## Problem description
Using the data that follows, return exactly the lines from the one that contains "Given: Open the user profile icon" through the one that contains "Image resolution: width=1070", ends included.
Supplied records Block Start
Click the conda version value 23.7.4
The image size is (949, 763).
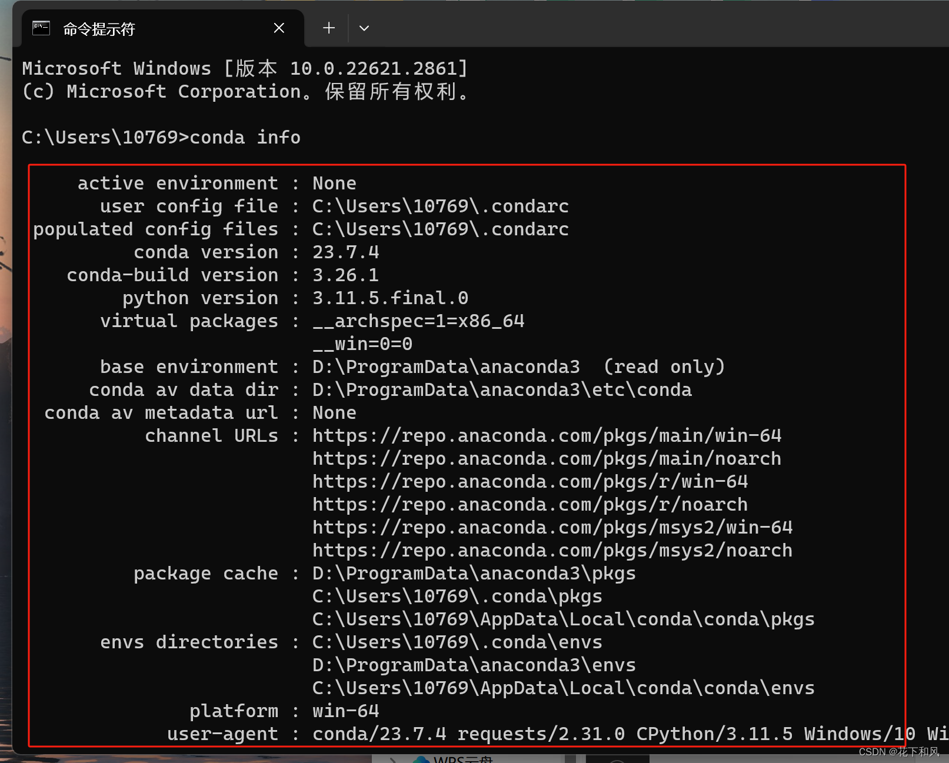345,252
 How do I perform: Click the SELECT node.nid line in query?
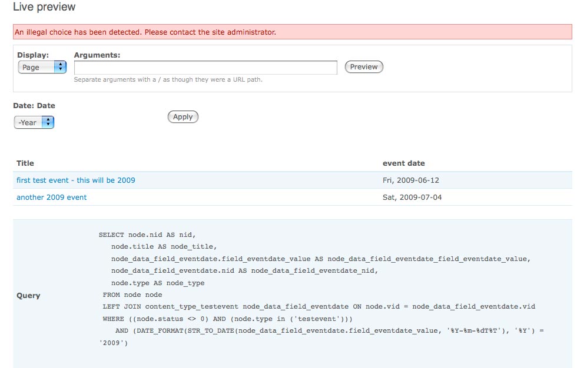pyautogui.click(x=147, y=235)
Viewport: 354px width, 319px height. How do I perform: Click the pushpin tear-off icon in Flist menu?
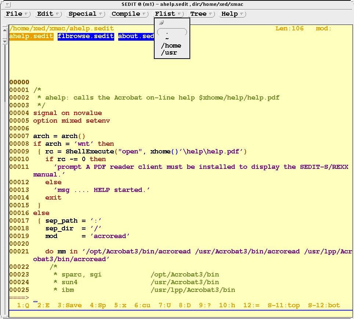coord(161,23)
Supplied records Block End
Supplied records Block Start
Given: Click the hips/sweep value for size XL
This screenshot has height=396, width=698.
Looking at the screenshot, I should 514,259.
Supplied records Block End
Supplied records Block Start
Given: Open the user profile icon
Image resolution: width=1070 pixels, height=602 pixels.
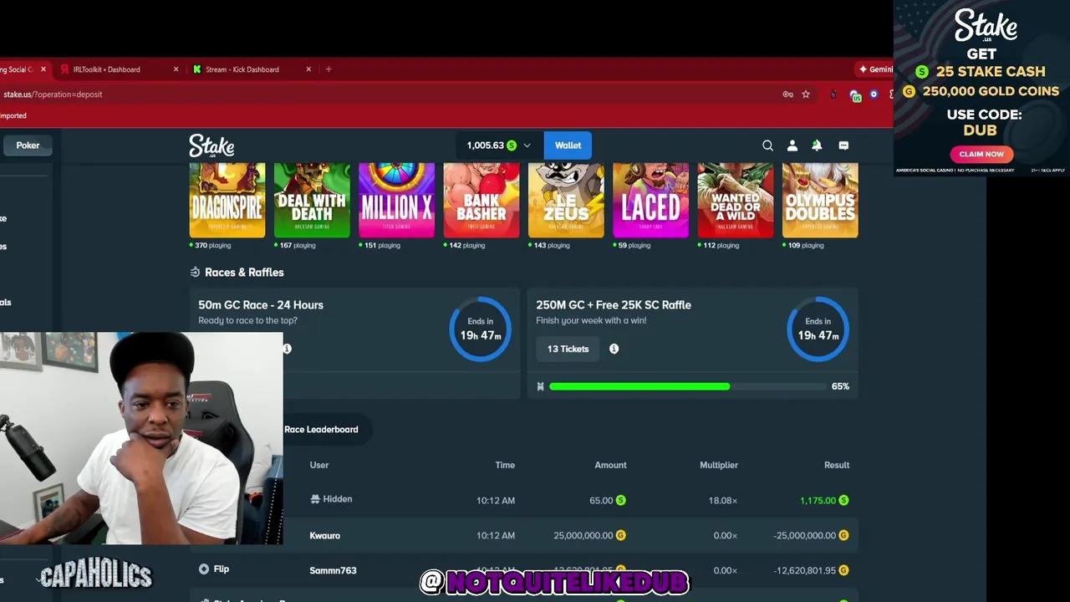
Supplied records Block End
## Answer to the exercise
Given: Open the user profile icon
Image resolution: width=1070 pixels, height=602 pixels.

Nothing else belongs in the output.